- _Your assignment_
Find the word "computer" in the listing below. Copy every line that has it.

- _Provided information_
Segment Open
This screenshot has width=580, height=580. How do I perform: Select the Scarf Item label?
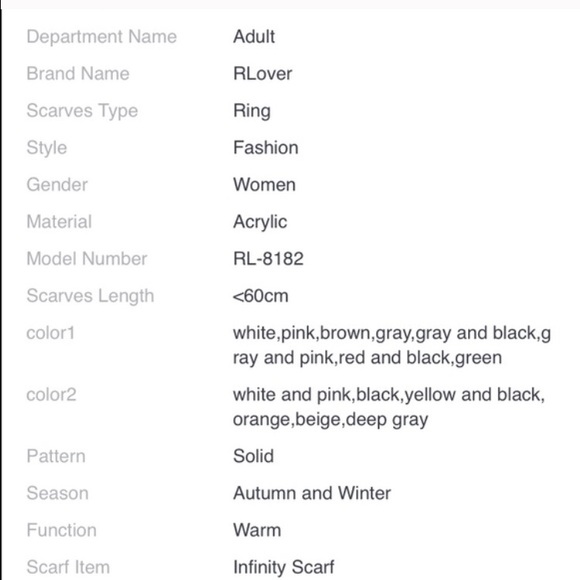click(68, 567)
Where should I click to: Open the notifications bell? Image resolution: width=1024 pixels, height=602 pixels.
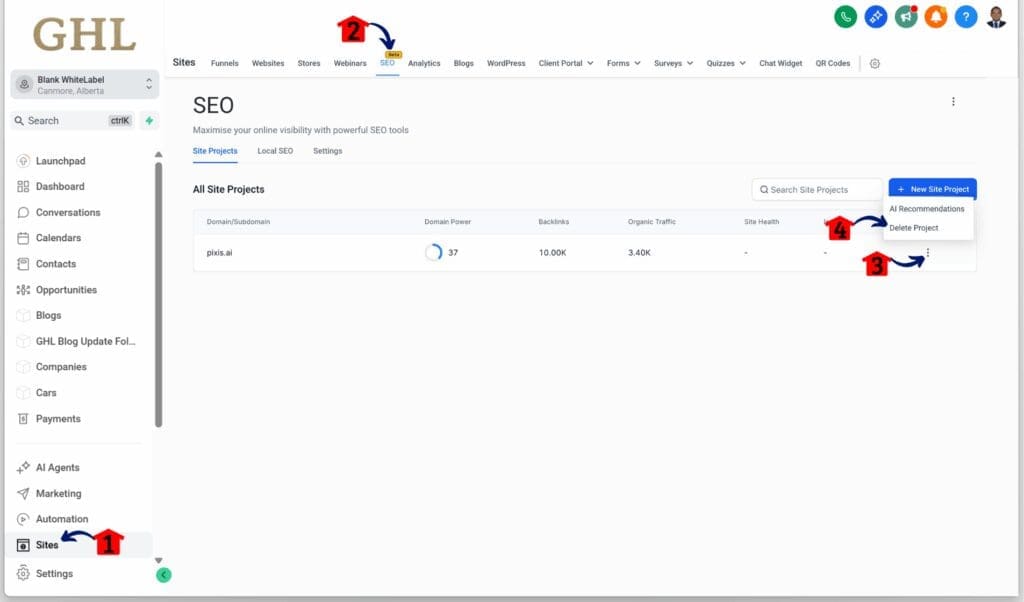[x=935, y=16]
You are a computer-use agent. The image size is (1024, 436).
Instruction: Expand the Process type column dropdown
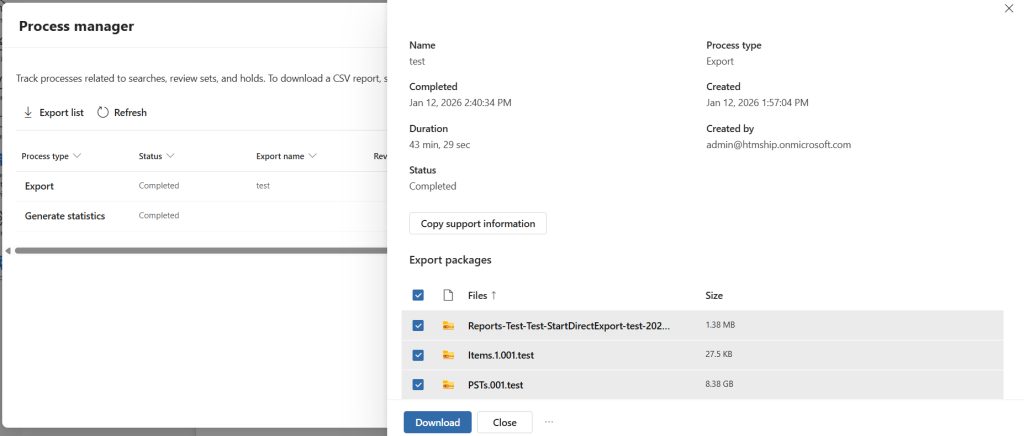(77, 156)
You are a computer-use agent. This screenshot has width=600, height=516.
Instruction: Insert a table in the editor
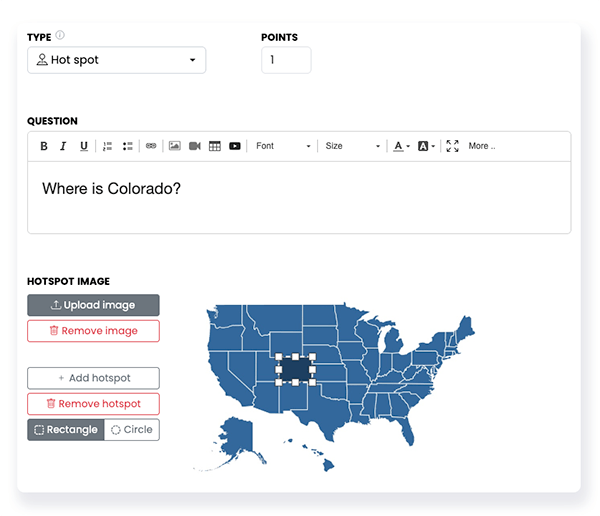[215, 146]
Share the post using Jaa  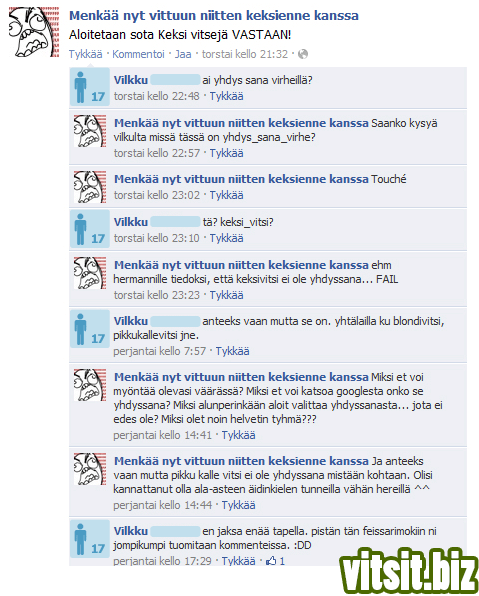click(x=183, y=54)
Segment Closed
- _Written solution_
You are a computer-use agent. The image size is (1024, 436).
You are a computer-use agent. This screenshot has width=600, height=516.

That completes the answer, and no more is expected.